Mental Health Stigma Among Men
The common characteristics of traditional masculinity include toughness, stoicism, strength, courage, and competitiveness. Fears of being labeled as a “sissy” or “wimp” often cause boys and men to perceive mental health disorders as weaknesses. Furthermore, this leads to many men ignoring their symptoms and reject help.
Mental health stigma for men can be especially staggering for men in professions that embody the traditional male traits. Military personnel, police force, firefighters, and other first responders often struggle with PTSD, depression, and even suicidal ideations. Unresolved traumatic experiences amongst first responders are often directly correlated with substance abuse. Most importantly, many first responders fear they may be perceived as unable to deal with the pressures of the job. These male professionals are more prone to suicide as these men often avoid seeking the help they need.
Mental Health Stigma Among Women
Women are not immune to the stigma surrounding mental health issues. While many men face societal judgment for displaying traditional feminine traits – gentleness, passivity, vulnerability, empathy, or emotionality – women are also criticized for displaying traditional masculine traits. These traits of aggression, competitiveness, and toughness are often frowned upon by members of society.
Excessive drinking, gambling, and sexual promiscuity are still unfairly associated and more socially acceptable amongst men. These female stereotypes can be especially difficult to overcome for mothers struggling with mental health disorders. The fear of being branded as an unstable or unfit mother often leads many women to hide their mental health disorders and avoiding treatment. While men often fear shame, women fear blame. No matter the fear, the stigma both men and women face regarding mental illness can be detrimental to all individuals seeking recovery.

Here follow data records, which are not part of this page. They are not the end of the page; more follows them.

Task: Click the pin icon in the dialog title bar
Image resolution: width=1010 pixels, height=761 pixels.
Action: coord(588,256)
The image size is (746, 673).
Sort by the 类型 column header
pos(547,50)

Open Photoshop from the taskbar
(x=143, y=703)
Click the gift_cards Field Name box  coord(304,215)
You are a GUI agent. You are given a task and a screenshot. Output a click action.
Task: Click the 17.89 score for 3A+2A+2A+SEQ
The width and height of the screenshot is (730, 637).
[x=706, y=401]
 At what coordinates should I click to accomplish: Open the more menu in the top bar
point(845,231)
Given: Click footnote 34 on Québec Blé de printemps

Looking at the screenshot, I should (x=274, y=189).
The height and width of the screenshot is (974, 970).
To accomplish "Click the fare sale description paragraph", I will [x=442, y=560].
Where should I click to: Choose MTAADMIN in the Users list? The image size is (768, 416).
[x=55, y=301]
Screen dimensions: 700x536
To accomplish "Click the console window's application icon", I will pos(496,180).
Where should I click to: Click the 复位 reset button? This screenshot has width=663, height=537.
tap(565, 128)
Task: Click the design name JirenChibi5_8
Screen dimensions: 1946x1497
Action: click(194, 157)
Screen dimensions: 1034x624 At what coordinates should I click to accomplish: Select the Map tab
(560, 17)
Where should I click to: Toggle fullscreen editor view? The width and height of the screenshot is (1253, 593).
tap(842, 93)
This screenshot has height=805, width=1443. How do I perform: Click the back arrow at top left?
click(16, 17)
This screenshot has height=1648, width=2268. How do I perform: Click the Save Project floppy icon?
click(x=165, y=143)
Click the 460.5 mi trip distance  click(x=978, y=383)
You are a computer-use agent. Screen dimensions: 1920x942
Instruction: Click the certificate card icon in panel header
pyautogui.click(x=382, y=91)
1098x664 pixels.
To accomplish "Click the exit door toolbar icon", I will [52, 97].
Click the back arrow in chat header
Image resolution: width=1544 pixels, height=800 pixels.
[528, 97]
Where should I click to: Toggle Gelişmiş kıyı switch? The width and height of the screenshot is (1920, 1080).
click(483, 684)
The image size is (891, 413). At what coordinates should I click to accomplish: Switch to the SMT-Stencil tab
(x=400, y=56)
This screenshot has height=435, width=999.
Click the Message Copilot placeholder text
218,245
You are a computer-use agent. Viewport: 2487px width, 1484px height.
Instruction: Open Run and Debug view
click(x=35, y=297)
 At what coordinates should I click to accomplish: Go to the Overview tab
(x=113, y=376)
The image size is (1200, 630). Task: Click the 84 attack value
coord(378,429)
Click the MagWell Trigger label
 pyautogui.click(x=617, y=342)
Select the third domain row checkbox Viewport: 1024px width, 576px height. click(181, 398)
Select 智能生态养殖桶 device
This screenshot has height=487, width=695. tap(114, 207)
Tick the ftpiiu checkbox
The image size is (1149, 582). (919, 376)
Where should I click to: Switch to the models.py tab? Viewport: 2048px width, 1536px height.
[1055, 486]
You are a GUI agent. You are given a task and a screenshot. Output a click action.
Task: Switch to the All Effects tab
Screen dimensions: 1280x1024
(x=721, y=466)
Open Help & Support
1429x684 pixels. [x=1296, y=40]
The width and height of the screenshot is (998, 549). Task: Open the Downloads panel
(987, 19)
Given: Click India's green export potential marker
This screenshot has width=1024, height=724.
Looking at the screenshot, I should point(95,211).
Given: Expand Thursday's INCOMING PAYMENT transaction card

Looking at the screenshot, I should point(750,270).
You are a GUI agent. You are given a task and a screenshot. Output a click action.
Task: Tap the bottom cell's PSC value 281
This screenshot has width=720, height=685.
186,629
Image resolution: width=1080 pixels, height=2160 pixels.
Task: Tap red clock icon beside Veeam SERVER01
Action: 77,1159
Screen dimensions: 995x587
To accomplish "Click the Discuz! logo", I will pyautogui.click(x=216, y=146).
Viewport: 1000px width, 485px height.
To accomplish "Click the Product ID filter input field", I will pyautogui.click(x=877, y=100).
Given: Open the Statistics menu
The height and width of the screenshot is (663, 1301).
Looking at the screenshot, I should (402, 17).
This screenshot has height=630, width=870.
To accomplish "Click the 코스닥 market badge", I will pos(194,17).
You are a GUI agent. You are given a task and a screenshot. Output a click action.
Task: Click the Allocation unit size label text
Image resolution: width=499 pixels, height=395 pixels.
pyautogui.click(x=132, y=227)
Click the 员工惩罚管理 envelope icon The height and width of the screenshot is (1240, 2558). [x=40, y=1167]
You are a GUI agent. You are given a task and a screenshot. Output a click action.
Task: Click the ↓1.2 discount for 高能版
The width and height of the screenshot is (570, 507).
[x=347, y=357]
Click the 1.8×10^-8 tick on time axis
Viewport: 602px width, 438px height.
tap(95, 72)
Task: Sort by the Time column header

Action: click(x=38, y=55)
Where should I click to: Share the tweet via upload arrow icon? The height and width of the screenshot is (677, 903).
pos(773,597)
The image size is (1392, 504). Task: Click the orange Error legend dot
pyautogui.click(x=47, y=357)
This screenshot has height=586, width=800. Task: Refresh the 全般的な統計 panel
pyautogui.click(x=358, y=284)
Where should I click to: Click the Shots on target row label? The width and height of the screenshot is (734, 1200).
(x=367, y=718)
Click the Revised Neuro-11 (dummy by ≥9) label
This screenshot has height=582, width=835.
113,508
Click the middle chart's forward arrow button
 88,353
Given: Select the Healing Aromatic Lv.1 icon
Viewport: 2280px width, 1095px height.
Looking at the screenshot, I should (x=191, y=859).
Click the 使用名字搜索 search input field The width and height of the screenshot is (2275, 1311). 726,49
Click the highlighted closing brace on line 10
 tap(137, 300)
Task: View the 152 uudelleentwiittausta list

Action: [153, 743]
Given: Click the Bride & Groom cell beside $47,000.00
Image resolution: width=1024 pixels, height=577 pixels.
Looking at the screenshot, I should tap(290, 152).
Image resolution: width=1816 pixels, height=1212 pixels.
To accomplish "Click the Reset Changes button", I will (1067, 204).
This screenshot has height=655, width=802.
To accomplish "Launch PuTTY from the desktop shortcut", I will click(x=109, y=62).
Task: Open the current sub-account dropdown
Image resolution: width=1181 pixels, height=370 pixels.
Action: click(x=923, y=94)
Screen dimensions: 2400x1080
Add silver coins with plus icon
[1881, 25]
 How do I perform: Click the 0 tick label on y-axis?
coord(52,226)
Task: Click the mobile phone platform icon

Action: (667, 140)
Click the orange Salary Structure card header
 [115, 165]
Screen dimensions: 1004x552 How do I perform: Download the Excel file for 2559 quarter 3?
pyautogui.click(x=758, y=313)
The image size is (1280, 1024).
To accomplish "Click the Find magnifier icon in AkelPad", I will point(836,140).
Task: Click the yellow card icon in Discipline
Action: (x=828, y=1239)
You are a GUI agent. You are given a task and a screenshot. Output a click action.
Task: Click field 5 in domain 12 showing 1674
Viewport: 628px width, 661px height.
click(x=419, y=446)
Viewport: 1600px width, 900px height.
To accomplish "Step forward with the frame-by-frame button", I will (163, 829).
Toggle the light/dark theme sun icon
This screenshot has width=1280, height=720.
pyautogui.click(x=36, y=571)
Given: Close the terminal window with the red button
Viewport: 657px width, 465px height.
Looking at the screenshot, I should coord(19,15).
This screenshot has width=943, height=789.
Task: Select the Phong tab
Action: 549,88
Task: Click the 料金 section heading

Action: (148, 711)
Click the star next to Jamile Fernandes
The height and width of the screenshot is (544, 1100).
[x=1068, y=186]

Ending the Stigma of Mental Illness
No matter the gender, age, or ethnicity, we are all responsible for eliminating and spreading awareness on any stigma surrounding mental health. According to The World Health Report, conducted by the World Health Organization (WHO), “The single most important barrier to overcome in the community is the stigma and associated discrimination towards persons suffering from mental and behavioral disorders.”
According to an article written by the National Alliance on Mental Illness, here are a few ways you can help end the stigma surrounding mental health disorders:
- Educate yourself and others
- Be conscious of the language you use regarding mental health
- Encourage equality between physical and mental illness
- Show compassion for those with mental illness
- Choose empowerment over shame
- Be honest about treatment
- Let the media and society know when they are stigmatizing
- Don’t harbor self-stigma
Support and collective voice can cultivate courage, strength, persistence, and mental health treatment. No matter how you contribute to the mental health movement, we need these specific qualities to face the issues and fight the stigma. You can make a difference by simply knowing that mental illness is not anyone’s fault and by showing compassion to individuals suffering from mental health disorders.